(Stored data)
*** Begin section ***

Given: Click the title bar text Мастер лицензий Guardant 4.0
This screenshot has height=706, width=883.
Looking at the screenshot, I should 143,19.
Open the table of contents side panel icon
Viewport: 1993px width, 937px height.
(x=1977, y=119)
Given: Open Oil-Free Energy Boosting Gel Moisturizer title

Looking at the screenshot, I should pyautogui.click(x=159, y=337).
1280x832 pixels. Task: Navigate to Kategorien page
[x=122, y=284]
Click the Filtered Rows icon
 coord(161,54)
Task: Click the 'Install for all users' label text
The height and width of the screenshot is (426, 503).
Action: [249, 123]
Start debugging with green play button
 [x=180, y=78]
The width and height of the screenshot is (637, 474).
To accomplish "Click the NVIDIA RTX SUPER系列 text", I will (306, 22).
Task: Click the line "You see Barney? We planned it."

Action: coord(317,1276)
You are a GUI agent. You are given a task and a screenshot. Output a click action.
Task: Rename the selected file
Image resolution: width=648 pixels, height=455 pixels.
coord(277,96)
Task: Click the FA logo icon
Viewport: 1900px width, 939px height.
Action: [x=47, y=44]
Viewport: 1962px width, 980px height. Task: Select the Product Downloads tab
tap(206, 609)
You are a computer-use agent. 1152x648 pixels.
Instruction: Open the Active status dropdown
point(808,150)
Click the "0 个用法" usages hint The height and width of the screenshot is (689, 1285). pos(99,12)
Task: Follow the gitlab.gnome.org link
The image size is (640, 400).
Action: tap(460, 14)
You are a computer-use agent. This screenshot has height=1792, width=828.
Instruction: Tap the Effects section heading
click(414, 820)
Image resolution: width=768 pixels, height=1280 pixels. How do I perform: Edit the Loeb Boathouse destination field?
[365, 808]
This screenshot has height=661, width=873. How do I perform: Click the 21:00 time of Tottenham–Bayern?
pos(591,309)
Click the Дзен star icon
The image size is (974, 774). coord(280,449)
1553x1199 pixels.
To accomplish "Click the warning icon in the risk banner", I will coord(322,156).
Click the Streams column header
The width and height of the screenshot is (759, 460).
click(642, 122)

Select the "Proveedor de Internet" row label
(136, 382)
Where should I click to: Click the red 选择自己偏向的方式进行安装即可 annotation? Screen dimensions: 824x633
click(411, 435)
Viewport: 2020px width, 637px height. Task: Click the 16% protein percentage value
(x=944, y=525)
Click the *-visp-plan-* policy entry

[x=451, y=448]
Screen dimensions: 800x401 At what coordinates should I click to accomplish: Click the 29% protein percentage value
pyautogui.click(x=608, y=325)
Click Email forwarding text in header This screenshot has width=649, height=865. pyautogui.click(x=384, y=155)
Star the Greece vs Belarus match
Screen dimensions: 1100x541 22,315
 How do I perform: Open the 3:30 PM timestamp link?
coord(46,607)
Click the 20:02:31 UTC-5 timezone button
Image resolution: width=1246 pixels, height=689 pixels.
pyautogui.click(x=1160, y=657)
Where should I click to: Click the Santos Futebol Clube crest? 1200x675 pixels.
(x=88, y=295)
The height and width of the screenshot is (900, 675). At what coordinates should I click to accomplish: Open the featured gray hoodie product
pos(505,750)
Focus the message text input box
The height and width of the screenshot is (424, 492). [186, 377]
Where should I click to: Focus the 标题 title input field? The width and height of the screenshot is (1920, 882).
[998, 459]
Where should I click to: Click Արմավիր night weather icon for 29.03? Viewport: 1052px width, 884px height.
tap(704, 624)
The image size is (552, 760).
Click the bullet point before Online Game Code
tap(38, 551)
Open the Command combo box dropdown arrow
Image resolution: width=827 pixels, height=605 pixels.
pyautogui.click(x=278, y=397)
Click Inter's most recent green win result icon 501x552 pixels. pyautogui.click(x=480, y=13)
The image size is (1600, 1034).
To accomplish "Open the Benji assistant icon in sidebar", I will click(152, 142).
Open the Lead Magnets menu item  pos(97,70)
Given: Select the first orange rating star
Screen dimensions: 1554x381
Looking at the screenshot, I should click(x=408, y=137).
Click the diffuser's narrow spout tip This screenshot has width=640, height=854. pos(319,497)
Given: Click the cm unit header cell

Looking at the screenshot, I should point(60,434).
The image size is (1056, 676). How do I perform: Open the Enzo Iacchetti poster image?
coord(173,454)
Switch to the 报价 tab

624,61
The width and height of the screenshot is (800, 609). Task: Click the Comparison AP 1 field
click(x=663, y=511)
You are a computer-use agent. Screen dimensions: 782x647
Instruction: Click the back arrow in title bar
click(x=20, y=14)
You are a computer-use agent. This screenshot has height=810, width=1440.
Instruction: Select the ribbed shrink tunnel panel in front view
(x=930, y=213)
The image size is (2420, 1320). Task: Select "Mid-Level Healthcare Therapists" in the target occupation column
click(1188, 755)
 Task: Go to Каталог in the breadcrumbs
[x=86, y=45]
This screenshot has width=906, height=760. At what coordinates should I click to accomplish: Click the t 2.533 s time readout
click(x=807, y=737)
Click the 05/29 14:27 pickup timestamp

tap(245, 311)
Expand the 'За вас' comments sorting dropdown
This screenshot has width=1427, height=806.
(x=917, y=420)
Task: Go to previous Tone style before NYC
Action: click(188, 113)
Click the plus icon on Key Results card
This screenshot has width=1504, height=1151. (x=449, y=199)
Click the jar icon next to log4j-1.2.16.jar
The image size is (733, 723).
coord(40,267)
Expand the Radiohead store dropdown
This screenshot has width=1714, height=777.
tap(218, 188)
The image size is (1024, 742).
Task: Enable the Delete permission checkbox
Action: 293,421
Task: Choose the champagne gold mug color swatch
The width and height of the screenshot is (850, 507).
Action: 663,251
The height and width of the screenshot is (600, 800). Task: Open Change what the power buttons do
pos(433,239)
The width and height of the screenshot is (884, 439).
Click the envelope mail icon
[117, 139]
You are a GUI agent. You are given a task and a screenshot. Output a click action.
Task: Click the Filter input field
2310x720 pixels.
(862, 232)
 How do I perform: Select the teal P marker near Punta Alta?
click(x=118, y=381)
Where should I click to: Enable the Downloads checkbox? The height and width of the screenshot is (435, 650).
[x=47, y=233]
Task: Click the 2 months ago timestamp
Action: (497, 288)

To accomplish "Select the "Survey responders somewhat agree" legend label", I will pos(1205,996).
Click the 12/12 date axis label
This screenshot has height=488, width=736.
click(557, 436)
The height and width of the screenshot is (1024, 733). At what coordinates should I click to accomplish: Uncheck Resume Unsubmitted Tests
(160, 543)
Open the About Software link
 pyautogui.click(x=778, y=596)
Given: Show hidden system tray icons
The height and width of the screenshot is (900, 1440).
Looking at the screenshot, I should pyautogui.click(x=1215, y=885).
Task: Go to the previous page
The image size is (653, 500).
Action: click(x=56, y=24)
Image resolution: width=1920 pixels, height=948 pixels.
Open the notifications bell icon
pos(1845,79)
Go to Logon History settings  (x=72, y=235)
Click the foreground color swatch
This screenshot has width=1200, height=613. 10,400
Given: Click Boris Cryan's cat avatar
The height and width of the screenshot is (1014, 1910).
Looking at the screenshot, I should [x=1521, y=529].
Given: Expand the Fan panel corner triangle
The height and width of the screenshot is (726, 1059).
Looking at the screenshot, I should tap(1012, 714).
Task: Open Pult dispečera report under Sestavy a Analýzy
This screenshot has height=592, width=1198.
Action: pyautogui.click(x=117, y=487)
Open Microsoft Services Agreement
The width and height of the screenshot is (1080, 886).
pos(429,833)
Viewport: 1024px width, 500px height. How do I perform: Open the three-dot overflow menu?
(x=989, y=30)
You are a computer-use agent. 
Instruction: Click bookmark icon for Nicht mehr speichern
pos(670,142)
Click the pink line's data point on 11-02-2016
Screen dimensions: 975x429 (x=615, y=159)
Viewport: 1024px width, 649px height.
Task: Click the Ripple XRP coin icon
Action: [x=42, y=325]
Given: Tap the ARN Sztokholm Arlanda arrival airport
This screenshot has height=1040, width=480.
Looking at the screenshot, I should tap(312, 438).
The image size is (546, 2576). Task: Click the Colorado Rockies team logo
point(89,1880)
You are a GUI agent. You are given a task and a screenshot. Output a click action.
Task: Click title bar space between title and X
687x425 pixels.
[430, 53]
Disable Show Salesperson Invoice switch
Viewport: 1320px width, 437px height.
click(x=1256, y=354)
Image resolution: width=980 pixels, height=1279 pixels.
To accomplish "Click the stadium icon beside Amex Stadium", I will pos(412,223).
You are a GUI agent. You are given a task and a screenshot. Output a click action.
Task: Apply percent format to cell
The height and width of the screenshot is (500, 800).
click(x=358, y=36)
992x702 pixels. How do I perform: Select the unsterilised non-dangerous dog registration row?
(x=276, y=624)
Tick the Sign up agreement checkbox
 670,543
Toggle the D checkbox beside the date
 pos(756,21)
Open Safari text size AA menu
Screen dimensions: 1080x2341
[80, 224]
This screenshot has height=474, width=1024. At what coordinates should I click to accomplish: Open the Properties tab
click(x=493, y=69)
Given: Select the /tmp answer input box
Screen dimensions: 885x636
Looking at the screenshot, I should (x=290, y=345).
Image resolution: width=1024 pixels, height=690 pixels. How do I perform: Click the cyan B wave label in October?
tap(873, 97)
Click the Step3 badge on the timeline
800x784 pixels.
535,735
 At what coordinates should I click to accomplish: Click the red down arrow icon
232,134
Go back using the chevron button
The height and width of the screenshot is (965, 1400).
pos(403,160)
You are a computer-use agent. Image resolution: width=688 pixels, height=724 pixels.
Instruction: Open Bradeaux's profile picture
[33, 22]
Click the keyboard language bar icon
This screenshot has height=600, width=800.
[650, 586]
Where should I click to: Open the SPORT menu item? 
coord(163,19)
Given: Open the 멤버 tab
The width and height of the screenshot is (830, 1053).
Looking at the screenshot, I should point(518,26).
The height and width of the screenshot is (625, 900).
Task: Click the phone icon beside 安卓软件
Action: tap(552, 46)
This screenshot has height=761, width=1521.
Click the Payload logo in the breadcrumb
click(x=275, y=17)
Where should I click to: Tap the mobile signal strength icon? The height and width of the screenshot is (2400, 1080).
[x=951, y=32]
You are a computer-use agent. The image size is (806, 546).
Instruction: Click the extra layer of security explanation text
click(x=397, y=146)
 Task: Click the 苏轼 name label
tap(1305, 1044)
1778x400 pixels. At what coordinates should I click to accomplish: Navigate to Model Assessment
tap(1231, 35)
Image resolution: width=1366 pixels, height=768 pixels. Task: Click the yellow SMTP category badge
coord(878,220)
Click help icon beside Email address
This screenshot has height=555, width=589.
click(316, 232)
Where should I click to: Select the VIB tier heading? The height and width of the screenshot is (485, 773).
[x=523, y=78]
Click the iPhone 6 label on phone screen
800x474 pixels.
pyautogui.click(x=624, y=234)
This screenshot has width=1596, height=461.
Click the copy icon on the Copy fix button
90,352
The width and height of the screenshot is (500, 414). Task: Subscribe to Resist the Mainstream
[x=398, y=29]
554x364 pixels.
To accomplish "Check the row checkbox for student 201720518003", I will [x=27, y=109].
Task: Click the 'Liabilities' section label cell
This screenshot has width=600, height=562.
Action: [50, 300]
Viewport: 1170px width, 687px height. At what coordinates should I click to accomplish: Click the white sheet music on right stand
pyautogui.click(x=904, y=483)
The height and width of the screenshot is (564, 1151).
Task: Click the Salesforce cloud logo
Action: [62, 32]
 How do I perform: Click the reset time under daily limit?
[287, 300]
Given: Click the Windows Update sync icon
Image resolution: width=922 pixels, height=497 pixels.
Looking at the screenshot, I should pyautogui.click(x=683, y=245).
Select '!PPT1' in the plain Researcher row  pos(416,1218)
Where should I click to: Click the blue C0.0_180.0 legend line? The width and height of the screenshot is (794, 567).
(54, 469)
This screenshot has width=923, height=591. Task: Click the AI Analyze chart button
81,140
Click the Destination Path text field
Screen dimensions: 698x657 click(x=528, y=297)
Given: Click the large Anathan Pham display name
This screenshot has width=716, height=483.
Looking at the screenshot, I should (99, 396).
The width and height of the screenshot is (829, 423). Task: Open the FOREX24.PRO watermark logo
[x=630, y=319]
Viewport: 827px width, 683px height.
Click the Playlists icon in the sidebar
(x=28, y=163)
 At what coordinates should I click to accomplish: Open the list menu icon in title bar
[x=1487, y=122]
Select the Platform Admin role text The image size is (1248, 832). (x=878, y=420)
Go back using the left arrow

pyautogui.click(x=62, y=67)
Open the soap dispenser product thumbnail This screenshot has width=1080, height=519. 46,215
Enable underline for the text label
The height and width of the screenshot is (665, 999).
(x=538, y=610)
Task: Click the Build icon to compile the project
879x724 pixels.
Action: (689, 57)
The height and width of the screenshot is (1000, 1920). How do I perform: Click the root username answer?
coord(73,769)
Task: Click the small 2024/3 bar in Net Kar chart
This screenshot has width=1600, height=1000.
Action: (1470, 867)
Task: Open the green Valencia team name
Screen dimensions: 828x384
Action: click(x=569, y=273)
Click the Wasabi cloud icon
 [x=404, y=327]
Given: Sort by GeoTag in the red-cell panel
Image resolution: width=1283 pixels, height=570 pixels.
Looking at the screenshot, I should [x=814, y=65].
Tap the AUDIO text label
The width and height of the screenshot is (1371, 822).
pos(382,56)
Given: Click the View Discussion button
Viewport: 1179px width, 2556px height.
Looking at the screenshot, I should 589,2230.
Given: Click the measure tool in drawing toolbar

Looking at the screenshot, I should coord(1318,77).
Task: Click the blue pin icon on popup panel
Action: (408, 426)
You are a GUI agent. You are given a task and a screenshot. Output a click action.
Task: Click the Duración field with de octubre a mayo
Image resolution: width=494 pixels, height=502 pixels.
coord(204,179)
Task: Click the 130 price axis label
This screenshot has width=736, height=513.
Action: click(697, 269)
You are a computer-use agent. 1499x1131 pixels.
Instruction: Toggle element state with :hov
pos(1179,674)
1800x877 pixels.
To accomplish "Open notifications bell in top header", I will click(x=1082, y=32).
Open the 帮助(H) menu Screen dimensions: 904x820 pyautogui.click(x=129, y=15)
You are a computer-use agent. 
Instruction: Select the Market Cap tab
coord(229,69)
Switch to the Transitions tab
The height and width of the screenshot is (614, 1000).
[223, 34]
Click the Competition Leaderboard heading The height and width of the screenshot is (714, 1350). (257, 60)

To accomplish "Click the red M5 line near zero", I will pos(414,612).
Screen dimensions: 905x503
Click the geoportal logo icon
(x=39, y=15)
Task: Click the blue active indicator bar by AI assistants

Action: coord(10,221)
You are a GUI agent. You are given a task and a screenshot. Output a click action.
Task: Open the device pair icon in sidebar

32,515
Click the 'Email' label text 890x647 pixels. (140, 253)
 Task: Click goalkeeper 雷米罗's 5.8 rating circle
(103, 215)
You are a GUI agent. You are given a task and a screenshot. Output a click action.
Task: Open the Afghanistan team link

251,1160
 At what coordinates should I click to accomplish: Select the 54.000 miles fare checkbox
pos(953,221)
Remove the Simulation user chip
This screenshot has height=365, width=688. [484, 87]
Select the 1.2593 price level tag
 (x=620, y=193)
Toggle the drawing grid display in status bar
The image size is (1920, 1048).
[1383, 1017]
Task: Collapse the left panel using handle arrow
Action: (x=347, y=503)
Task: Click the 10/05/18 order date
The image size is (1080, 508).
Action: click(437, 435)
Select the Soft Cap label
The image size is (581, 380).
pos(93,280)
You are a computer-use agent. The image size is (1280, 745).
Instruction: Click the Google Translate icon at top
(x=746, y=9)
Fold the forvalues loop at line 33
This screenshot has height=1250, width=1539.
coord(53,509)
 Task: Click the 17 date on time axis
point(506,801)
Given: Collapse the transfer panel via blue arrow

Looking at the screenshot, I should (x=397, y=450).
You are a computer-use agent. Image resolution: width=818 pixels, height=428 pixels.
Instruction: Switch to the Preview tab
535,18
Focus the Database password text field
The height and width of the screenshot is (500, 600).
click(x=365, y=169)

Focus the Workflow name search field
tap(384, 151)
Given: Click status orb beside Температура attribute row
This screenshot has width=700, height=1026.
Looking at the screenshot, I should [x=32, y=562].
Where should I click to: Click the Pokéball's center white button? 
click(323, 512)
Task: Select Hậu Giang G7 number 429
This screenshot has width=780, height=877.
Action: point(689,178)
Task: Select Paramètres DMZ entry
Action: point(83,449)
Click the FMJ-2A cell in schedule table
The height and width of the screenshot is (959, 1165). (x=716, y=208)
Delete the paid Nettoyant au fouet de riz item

*** End section ***

§ PROBLEM DESCRIPTION
If a line in the data contains the string "will", copy it.

§ OUTPUT BELOW
To accomplish "Click the NVIDIA RTX SUPER系列 text", I will (306, 22).
To accomplish "Click the warning icon in the risk banner", I will coord(322,156).
To accomplish "Open the Benji assistant icon in sidebar", I will click(152, 142).
To accomplish "Select the "Survey responders somewhat agree" legend label", I will pos(1205,996).
To accomplish "Click the stadium icon beside Amex Stadium", I will pos(412,223).
To accomplish "Check the row checkbox for student 201720518003", I will [x=27, y=109].
To accomplish "Open notifications bell in top header", I will click(x=1082, y=32).
To accomplish "Click the red M5 line near zero", I will pos(414,612).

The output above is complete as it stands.